§ **REQUIRED ACTION**
Every record that follows should appear again in your answer, exactly the same.

Start of Block

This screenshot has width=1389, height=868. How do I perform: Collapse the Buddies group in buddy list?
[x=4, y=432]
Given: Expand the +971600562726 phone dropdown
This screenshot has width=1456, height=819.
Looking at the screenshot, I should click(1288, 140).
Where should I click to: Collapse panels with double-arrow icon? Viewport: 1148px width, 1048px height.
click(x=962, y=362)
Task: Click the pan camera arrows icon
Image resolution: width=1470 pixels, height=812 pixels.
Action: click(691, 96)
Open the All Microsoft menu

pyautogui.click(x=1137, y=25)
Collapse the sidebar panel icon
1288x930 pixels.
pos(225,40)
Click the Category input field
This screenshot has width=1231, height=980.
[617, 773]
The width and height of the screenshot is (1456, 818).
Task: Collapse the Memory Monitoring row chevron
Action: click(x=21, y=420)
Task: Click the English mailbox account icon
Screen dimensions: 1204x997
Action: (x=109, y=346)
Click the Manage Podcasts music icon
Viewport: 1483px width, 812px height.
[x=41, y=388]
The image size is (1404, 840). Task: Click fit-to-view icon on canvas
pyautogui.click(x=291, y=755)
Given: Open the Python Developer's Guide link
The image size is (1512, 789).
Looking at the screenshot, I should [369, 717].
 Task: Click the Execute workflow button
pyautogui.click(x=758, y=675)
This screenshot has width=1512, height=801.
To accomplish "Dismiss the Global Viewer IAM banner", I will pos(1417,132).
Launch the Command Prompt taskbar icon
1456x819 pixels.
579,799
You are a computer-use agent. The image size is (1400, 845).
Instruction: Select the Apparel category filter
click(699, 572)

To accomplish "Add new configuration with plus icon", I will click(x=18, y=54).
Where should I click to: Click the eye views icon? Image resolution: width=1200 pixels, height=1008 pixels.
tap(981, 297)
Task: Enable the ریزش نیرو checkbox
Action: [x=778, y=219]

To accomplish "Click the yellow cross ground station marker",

End of Block

§ **REPLY TO THE EXERCISE**
This screenshot has width=1389, height=868. How do I perform: Collapse the Buddies group in buddy list?
[x=4, y=432]
Given: Expand the +971600562726 phone dropdown
This screenshot has width=1456, height=819.
Looking at the screenshot, I should click(1288, 140).
Where should I click to: Collapse panels with double-arrow icon? Viewport: 1148px width, 1048px height.
click(x=962, y=362)
Task: Click the pan camera arrows icon
Image resolution: width=1470 pixels, height=812 pixels.
Action: click(691, 96)
Open the All Microsoft menu

pyautogui.click(x=1137, y=25)
Collapse the sidebar panel icon
1288x930 pixels.
pos(225,40)
Click the Category input field
This screenshot has width=1231, height=980.
[617, 773]
The width and height of the screenshot is (1456, 818).
Task: Collapse the Memory Monitoring row chevron
Action: click(x=21, y=420)
Task: Click the English mailbox account icon
Screen dimensions: 1204x997
Action: (x=109, y=346)
Click the Manage Podcasts music icon
Viewport: 1483px width, 812px height.
[x=41, y=388]
The image size is (1404, 840). Task: Click fit-to-view icon on canvas
pyautogui.click(x=291, y=755)
Given: Open the Python Developer's Guide link
The image size is (1512, 789).
Looking at the screenshot, I should [369, 717].
 Task: Click the Execute workflow button
pyautogui.click(x=758, y=675)
This screenshot has width=1512, height=801.
To accomplish "Dismiss the Global Viewer IAM banner", I will pos(1417,132).
Launch the Command Prompt taskbar icon
1456x819 pixels.
579,799
You are a computer-use agent. The image size is (1400, 845).
Instruction: Select the Apparel category filter
click(699, 572)

To accomplish "Add new configuration with plus icon", I will click(x=18, y=54).
Where should I click to: Click the eye views icon? Image resolution: width=1200 pixels, height=1008 pixels.
tap(981, 297)
Task: Enable the ریزش نیرو checkbox
Action: [x=778, y=219]

To accomplish "Click the yellow cross ground station marker",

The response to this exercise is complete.